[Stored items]
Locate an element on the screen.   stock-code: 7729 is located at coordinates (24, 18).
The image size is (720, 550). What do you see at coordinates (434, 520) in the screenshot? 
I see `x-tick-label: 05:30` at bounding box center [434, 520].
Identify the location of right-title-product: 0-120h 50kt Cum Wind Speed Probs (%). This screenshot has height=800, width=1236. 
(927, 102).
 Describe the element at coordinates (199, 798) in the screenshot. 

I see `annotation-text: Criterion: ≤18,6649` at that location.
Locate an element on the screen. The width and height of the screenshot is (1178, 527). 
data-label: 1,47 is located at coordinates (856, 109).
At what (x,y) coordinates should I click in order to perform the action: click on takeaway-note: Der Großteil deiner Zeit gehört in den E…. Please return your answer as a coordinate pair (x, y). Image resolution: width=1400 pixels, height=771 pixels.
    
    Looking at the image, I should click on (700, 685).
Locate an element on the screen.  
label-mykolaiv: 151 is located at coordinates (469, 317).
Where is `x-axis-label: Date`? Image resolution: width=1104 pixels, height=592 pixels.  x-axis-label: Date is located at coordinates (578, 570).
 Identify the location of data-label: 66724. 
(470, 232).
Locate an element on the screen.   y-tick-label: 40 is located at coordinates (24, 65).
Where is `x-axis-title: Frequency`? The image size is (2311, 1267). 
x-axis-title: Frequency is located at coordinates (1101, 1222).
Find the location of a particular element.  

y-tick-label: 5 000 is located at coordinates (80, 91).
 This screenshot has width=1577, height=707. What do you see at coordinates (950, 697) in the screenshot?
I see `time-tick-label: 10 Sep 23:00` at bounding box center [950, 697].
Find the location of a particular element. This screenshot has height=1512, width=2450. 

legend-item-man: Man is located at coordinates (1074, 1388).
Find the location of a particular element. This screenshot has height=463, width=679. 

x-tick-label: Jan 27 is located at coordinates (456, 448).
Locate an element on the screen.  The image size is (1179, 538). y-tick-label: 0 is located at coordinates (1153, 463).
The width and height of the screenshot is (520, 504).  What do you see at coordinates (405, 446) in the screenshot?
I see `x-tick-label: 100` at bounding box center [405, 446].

**Problem to work on:** Can you copy the records from the line containing "Describe the element" through the line containing "(470, 232).", with both of those lines included and every line kept verbatim?

**Written response:**
 Describe the element at coordinates (199, 798) in the screenshot. 

I see `annotation-text: Criterion: ≤18,6649` at that location.
Locate an element on the screen. The width and height of the screenshot is (1178, 527). 
data-label: 1,47 is located at coordinates (856, 109).
At what (x,y) coordinates should I click in order to perform the action: click on takeaway-note: Der Großteil deiner Zeit gehört in den E…. Please return your answer as a coordinate pair (x, y). Image resolution: width=1400 pixels, height=771 pixels.
    
    Looking at the image, I should click on (700, 685).
Locate an element on the screen.  
label-mykolaiv: 151 is located at coordinates (469, 317).
Where is `x-axis-label: Date`? Image resolution: width=1104 pixels, height=592 pixels.  x-axis-label: Date is located at coordinates (578, 570).
 Identify the location of data-label: 66724. 
(470, 232).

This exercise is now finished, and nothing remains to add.